• EXERCISE PROMPT
Reproduce word for word the part of the stable isotopes passage that begins with the words containing "2.2 Stable Isotopes" and ends with "2014, and refs. therein).".

• TEXT EXCERPT
-- START --
2.2 Stable Isotopes (C, H, O, N, S)

2.2.1 Elemental Abundances

Carbon, hydrogen, oxygen, nitrogen and sulfur in the Venus atmosphere are mainly stored in CO2 (96.5±0.8% by vol.) for carbon and oxygen, H2O (30±15 ppm) for hydrogen, N2 (3.5±0.8%) for nitrogen and SO2 (150±30 ppm) for sulfur (Fegley 2014, and refs. therein).

Estimates for the elemental abundances of carbon and nitrogen in the Venus atmosphere have been reported and discussed by Halliday (2013). Earth and Venus have similar abundances of carbon and nitrogen and the C/N ratio is close to chondritic proportions (Fig. 7). Comparatively, C and N are depleted in abundances on Mars relative to chondrites, Earth and Venus, but the C/N ratio is close to the chondritic value in all three terrestrial planets. However, a near-chondritic C/N ratio should be interpreted with caution considering that strong isotopic fractionation of nitrogen isotopes in the Mars atmosphere demonstrates that Mars suffered from atmospheric escape of nitrogen (Wong et al. 2013, and refs. therein). The low abundance of water in the Venus atmosphere probably results from intense episodes of hydrogen escape (see Sect. 2.2.2 and Salvador et al. (2022)).
-- END --
• ITEMS
-- START --
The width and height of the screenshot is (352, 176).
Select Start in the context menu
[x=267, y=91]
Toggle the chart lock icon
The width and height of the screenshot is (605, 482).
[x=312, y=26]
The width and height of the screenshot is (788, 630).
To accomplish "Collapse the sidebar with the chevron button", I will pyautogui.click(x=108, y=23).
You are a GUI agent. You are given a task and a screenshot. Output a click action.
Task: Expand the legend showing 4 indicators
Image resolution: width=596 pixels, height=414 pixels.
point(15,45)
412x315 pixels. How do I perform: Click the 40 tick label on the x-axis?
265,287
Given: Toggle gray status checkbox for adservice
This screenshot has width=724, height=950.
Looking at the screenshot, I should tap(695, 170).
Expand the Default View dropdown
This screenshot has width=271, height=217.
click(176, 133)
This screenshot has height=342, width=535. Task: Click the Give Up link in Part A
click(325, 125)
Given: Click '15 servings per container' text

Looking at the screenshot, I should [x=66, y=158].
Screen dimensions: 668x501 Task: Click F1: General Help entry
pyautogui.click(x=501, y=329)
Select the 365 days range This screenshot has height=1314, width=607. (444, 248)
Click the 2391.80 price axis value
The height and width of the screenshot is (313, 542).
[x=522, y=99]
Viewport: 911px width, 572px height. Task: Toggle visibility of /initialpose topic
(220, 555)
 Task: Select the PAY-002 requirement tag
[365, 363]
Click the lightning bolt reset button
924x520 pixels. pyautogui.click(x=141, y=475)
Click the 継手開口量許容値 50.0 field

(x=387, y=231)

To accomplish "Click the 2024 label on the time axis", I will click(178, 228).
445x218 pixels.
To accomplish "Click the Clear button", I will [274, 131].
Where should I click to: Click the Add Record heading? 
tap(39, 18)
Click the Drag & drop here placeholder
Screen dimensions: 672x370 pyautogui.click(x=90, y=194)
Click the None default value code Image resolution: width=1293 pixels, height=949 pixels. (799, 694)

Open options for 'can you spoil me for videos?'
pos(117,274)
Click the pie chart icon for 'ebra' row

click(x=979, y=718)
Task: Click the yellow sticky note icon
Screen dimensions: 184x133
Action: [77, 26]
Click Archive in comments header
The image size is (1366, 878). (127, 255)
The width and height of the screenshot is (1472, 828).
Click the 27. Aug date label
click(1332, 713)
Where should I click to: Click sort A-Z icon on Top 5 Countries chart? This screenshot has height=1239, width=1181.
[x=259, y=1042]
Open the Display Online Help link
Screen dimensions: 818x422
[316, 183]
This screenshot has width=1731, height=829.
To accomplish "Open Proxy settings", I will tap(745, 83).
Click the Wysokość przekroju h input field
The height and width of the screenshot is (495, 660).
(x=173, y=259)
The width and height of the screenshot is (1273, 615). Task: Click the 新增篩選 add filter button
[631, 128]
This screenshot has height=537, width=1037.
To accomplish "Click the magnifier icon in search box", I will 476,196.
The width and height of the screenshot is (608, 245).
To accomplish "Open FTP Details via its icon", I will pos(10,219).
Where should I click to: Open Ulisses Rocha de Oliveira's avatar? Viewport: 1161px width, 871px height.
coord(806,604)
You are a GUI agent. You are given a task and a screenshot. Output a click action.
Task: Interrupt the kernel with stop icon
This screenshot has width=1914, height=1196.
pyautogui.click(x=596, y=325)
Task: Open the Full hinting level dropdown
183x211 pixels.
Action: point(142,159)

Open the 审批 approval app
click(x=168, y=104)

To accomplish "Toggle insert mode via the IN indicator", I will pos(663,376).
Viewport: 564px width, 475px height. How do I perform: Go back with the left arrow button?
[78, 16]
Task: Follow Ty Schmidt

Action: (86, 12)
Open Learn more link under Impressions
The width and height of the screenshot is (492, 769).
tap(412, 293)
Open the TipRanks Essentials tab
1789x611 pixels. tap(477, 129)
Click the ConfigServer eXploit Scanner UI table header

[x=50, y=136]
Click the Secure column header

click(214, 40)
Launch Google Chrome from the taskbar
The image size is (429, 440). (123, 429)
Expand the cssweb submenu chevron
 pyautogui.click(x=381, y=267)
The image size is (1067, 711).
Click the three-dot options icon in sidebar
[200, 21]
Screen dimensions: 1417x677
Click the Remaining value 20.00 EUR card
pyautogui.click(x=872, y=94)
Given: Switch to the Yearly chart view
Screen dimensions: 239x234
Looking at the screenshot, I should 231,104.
-- END --
• PROBLEM SOLUTION
2.2 Stable Isotopes (C, H, O, N, S)

2.2.1 Elemental Abundances

Carbon, hydrogen, oxygen, nitrogen and sulfur in the Venus atmosphere are mainly stored in CO2 (96.5±0.8% by vol.) for carbon and oxygen, H2O (30±15 ppm) for hydrogen, N2 (3.5±0.8%) for nitrogen and SO2 (150±30 ppm) for sulfur (Fegley 2014, and refs. therein).